Caught in the crossfire between saint and jerk
I heard her speak at a luncheon for women in journalism almost five years ago, when she was with the San Jose Mercury News and Big Guy was just a babe. Anyone who could keep me awake during that era of twice-nightly feedings is a pretty inspiring speaker. Two things she said that day stuck with me.
- Men take bows for leaving the office early for parent-teacher conferences. Women slink out and hope no one notices. For men, it's a badge of honor. For women, it's a show of weakness.
- In the range of behavior between saint and jerk, men can go to either extreme and succeed. Women are limited to a narrow strip in the middle.
“You can’t be too much of a saint, because you’re a total pushover, and people are going to walk all over you. You can’t be too nicey-nice," she told Cleveland Magazine in March. "But God forbid, you cannot be too much of a jerk, because then you are the B-word, and you’re just not acceptable.”
Most women in the room that day knew she was right.
What we didn't know, and what I had never considered beyond anecdotal examples from my life that I just figured were personal bad luck: It's much worse than even the saint-jerk analogy accounts for.

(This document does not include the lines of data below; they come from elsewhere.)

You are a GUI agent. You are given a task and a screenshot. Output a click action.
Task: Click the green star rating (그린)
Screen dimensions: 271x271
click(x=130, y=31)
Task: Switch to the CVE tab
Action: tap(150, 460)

Seems that competence combined with ambition can be the kiss of career death. But social skills can undercut a reputation for competence.
That's according to a study published in this month's edition of Psychology of Women Quarterly.
Three Rutgers University researchers came to the conclusions after videotaping men and women interview to manage a computer lab. All "candidates" were told to present themselves as competent, but some were directed to appear confident and ambitious, while others were asked to depict modest or cooperative. Interviewers were asked to evaluate the applicants' competence, social skills and hirability.
The findings demonstrate a triangular trap:
- Ambitious women were rejected as lacking social skills.
- Modest women were rejected because interviewers discounted their competence and overlooked the "high social skills" they found lacking in ambitious women.
- Men were perceived as hirable no matter what.
What's a girl to do?
In my situation, I have the additional burden of a smart mouth and sarcastic wit. Anyone who's worked with me would be surprised to know that I actually do tone it down, because I'm painfully aware that what's considered blunt but honest when a man says it is viewed as, well, the B-word when it comes from a woman.
But in more than two decades since college, I've seen men dress down subordinates in public, strafe the office with F-bombs and scold callers to the point of drawing a protest. I've never seen an impact on their careers, though.
I wouldn't feel comfortable with veering that far toward jerk even if I could get away with it. It would be nice to know, though, that my lack of "cooperation" wasn't such a liability mainly because of my gender.
Hillary Clinton might have shattered the glass ceiling into 18 million pieces but there still are at least that many more hanging overhead.
The Rutgers study proves that yet again.